Amazon's rumored hand recognition payment tech might be useful beyond paying for produce at Whole Foods. Wall Street Journal sources say the company is developing hand-based checkout terminals that it would sell to "coffee shops, fast-food restaurants" and other stores that tend to have repeat customers, not just Whole Foods. It's also clearer as to how the technology might work. The system would reportedly start by linking your payment card to your hand, asking you to insert your old-school plastic and scan your hand before you could pay using your hand alone.

Amazon's cloud would store the data and might even tie it to Amazon.com spending to help target ads, although we can imagine some hesitation given that people are already concerned about creepy targeting. The company may also have challenges in safeguarding payment cars.
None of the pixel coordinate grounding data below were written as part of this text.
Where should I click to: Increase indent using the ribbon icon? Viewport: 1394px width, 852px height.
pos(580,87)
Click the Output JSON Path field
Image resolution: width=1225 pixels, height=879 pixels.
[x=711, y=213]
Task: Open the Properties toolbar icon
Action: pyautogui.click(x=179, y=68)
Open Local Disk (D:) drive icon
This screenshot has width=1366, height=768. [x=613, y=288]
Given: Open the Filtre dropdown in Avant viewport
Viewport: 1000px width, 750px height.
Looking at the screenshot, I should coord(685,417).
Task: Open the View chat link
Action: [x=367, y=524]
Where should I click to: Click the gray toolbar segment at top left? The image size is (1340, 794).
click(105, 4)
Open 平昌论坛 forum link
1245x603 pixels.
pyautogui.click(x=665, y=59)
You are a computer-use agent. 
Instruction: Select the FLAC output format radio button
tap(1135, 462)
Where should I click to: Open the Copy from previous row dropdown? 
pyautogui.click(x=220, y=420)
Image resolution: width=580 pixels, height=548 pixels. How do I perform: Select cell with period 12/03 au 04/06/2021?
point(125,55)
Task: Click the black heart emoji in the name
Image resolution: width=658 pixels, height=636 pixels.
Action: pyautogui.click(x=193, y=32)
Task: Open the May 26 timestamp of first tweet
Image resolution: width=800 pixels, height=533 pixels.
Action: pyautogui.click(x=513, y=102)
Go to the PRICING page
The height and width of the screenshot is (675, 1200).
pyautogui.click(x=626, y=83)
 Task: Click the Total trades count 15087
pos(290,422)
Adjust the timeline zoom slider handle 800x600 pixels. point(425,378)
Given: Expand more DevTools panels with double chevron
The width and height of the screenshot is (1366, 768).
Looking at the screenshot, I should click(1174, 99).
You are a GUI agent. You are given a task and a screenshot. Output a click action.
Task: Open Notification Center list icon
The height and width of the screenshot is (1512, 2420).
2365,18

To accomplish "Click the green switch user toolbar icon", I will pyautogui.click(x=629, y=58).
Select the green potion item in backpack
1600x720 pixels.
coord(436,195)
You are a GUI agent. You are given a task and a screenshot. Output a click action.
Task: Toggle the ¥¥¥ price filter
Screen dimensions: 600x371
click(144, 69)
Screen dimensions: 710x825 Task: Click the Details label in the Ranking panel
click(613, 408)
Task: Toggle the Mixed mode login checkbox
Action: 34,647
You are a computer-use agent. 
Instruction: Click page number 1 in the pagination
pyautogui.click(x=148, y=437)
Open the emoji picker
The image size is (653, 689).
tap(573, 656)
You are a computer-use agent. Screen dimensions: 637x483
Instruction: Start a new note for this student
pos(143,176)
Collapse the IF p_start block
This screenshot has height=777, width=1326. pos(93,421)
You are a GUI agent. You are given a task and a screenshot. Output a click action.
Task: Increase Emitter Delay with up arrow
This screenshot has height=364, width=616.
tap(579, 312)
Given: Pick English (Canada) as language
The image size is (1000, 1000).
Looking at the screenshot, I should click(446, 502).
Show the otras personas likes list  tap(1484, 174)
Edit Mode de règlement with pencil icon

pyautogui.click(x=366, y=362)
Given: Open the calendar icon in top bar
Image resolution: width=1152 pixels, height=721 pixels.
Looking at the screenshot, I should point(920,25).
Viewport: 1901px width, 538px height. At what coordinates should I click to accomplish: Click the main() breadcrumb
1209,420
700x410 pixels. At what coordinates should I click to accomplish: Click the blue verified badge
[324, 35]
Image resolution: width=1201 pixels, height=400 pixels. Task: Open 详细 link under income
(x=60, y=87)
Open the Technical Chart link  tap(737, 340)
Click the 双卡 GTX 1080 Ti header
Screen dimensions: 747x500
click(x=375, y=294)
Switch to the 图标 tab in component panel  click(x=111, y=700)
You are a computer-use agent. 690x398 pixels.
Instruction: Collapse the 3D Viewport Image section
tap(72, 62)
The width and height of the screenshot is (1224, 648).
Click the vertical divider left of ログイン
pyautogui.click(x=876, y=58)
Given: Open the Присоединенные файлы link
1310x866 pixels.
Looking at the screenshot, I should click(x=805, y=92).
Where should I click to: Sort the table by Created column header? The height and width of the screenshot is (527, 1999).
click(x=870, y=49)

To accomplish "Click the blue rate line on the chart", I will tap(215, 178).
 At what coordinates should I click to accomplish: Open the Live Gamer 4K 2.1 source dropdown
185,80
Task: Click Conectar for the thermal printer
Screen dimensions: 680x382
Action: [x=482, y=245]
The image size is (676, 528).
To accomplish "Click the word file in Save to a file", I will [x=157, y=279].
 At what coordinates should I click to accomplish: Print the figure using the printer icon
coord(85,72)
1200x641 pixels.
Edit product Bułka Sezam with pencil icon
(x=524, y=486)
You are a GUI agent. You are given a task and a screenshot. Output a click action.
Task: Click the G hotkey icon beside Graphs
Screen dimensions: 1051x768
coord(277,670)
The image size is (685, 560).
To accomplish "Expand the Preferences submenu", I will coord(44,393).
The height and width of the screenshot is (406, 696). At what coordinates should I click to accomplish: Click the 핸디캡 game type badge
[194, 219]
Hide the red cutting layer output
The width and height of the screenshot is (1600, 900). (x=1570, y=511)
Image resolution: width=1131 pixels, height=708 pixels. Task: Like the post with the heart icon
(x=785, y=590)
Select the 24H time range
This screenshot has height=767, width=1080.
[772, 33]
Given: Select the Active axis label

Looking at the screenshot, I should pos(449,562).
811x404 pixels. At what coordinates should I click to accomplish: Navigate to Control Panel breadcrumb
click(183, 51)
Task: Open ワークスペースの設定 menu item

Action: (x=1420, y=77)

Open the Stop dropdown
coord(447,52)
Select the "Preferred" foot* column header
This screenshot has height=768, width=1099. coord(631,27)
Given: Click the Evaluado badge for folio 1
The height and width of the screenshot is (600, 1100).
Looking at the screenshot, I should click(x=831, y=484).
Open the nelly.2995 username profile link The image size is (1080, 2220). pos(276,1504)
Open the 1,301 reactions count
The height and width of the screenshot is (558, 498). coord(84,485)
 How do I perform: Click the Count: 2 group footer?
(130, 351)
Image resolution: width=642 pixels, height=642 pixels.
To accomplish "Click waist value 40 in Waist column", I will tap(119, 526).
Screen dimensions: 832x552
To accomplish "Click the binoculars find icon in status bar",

It could blacklist people caught using stolen cards, according to tipsters, but that would only help after a thief had already bought at least one item using your hard-earned money.

The system is still young, but may be making progress. Amazon is said to be working with Visa for test transactions, and is supposedly in talks with Mastercard. It might be less a question of whether or not the technology is viable as whether shoppers and stores are receptive. While handprints aren't as revealing as faces, customers might still be reluctant to link biometric data to Amazon. Shops, meanwhile, might not want to remind customers that Amazon exists and that they could order some things online.